Захар провел лошадь в глубь двора и, не выпрягая ее, подошел к амбару.
Евдоким сыпал рожь из пудовки в широкий мешок. За кромки мешок держала Устинья, жена вернувшегося с Дальнего Востока вместе с Матвеем солдата Ермолая Пьянкова.
– Вот, Устиньюшка, тебе три пуда. Вернешь в петровки пять. Сама знаешь, хлебу теперь цены нет, а летом, бог даст, урожай будет, он, может, и в треть цены не пойдет, – говорил Евдоким, отставляя пудовку на порог амбара.
Знал Евдоким: ладный мужик у Пьянковой Устиньи, работящий, хозяйственный. Знал и то, что не вернут Пьянковы долга в петровки. Где им взять хлеба летом? Призаймут еще и семян весной. И придется Ермолаю Пьянкову отрабатывать каждый фунт полученной женой муки на юткинских полях.
– Сама понесешь или Ермолай захватит? – спросил Евдоким, указывая глазами на мешок.
– Да где он, Ермолай-то? Сам же, Платоныч, нанял купцу овес возить в город. Забыл, что ли? – недовольно проворчала Устинья.
– И впрямь забыл, с вами тут совсем голову потеряешь, – скороговоркой бросил Евдоким и снова обратился к молодой женщине: – Коли так, придется тебе расписаться порядка ради для.
Устинья подошла к чурбаку, поставила в тетради против отпечатка пальца Терентия крестик, потом взвалила мешок на плечо и пошла со двора. Мужики и бабы, стоявшие у амбаров, переглянулись, молча сговариваясь, кому черед просить дальше.
Из толпы вышел худенький старичок в ветхом, заплатанном полушубке. Борода его скаталась и торчала клином, глаза, скрытые под опухшими больными веками, слезились. Это был Иван Топилкин, отец все еще находившегося в бегах Антона.

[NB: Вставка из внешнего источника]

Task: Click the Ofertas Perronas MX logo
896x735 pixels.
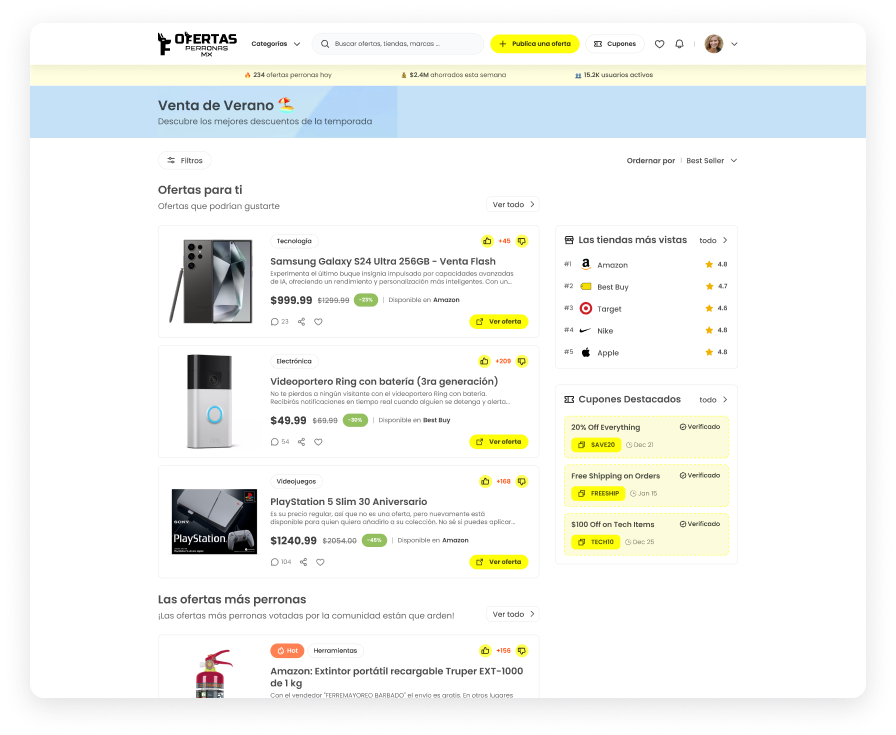Action: [x=197, y=44]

Иван снял шапку, поклонился сначала Платону Юткину, с которым в детстве играл в бабки, потом Евдокиму.
Захар, наблюдавший за всем этим, усмехнулся вслух:
– Ты, Иван, ровно перед царями шапку ломаешь.
Старик Топилкин не взглянул на Захара. Зато Евдоким и дед Платон недружелюбно покосились на него.
– Ну, чего тебе, Иван, надо? – спросил Платон.
– Муки бы, Платон Андреич. Совсем голодуха задавила.